» **TASK GOAL**
Return the records from their start through the line that contains "click(493, 7)", with both ends included, and repeat each line exactly. Leave the pictures out of your answer.

» **MATERIAL**
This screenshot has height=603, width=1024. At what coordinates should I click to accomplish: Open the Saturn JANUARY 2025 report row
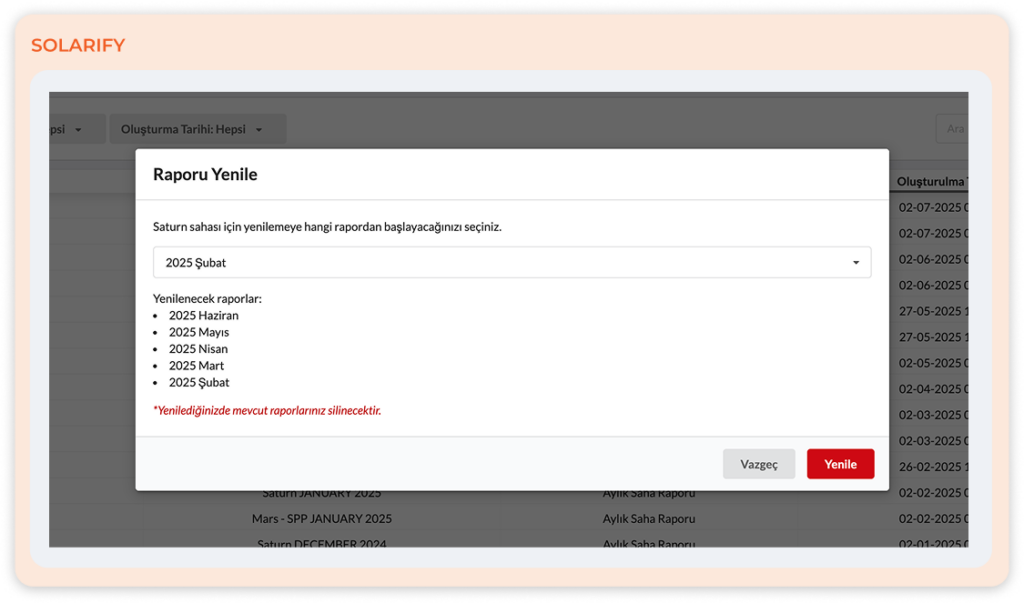click(321, 493)
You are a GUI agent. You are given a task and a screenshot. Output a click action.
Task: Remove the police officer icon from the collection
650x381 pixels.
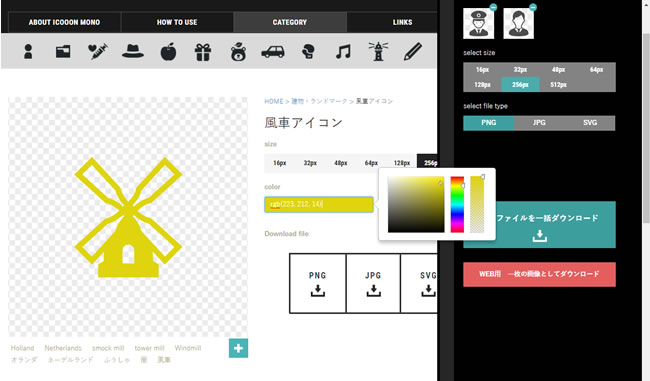click(493, 7)
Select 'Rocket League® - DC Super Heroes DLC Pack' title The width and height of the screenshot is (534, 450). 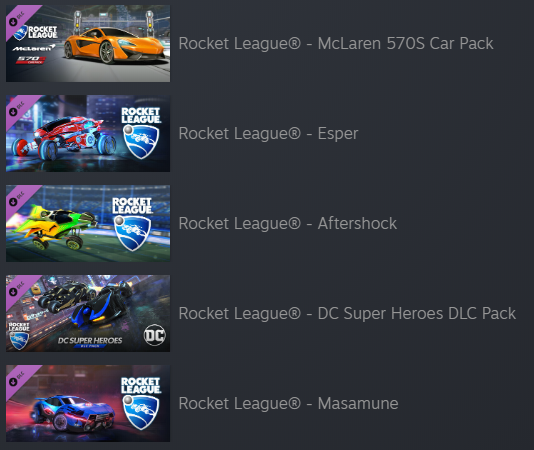(x=347, y=313)
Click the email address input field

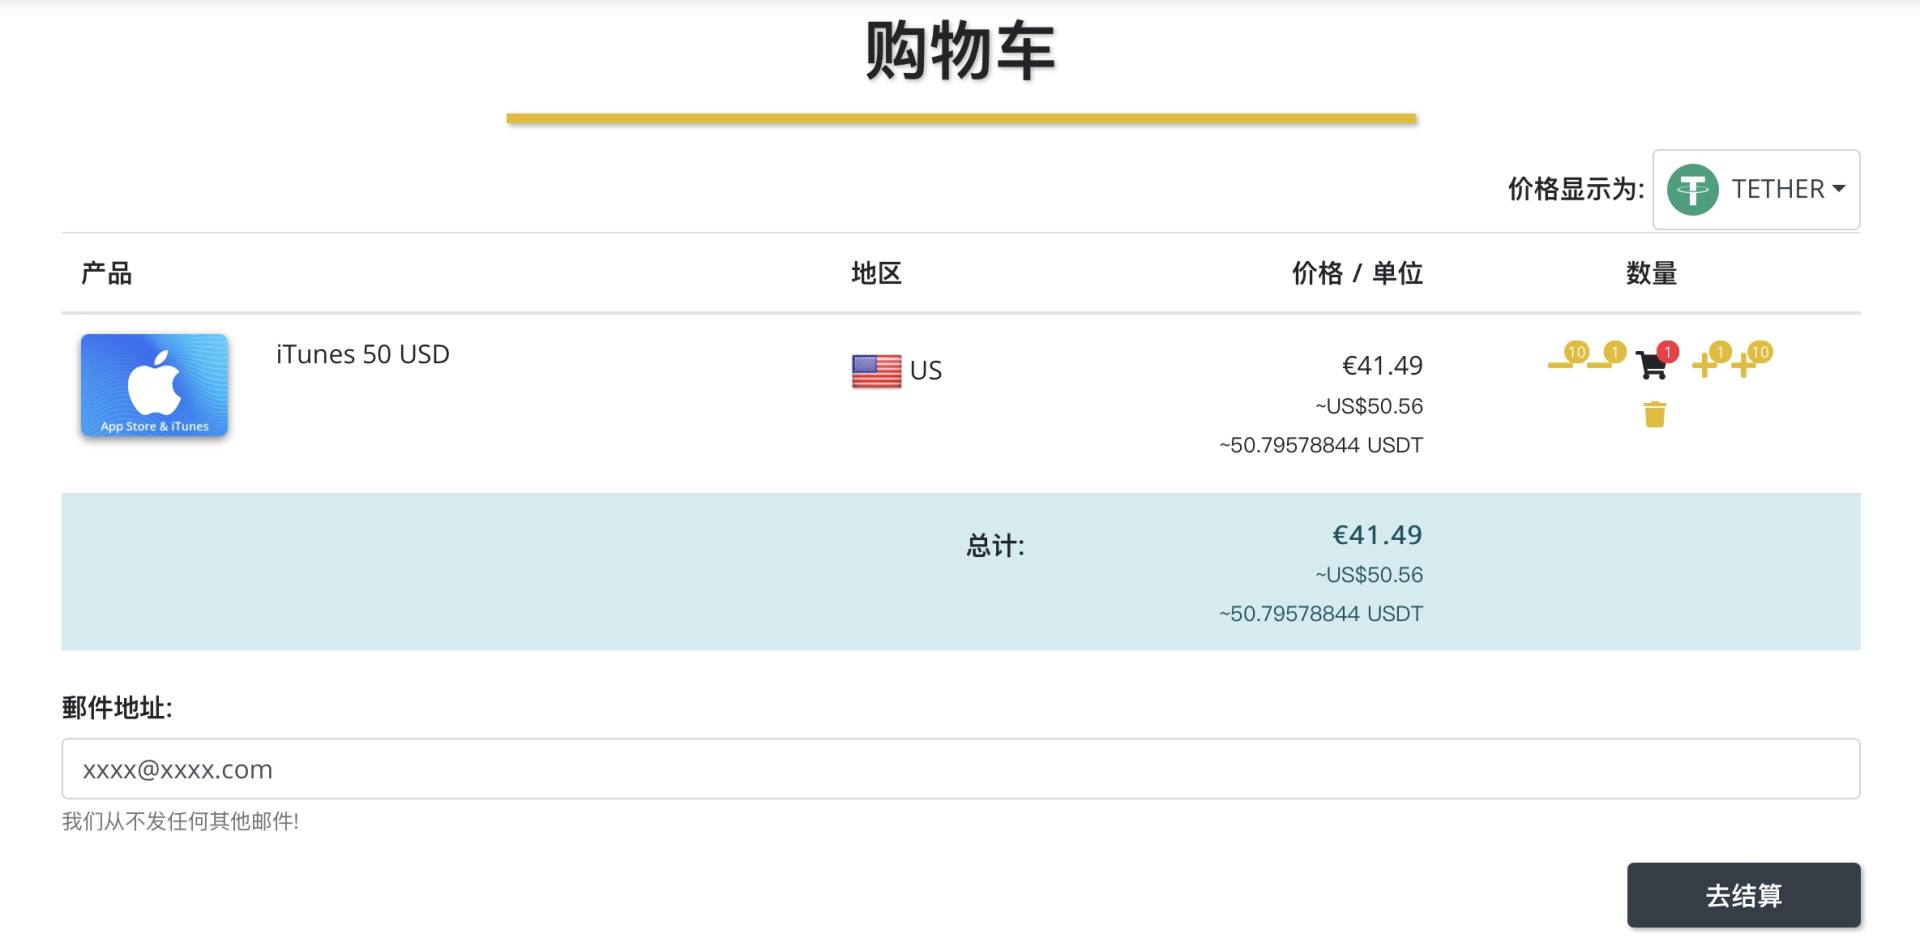960,769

» **FINAL RESULT**
This screenshot has height=603, width=1024. At what coordinates should I click to accomplish: Open the Saturn JANUARY 2025 report row
click(321, 493)
You are a GUI agent. You are given a task and a screenshot. Output a click action.
Task: Remove the police officer icon from the collection
650x381 pixels.
click(493, 7)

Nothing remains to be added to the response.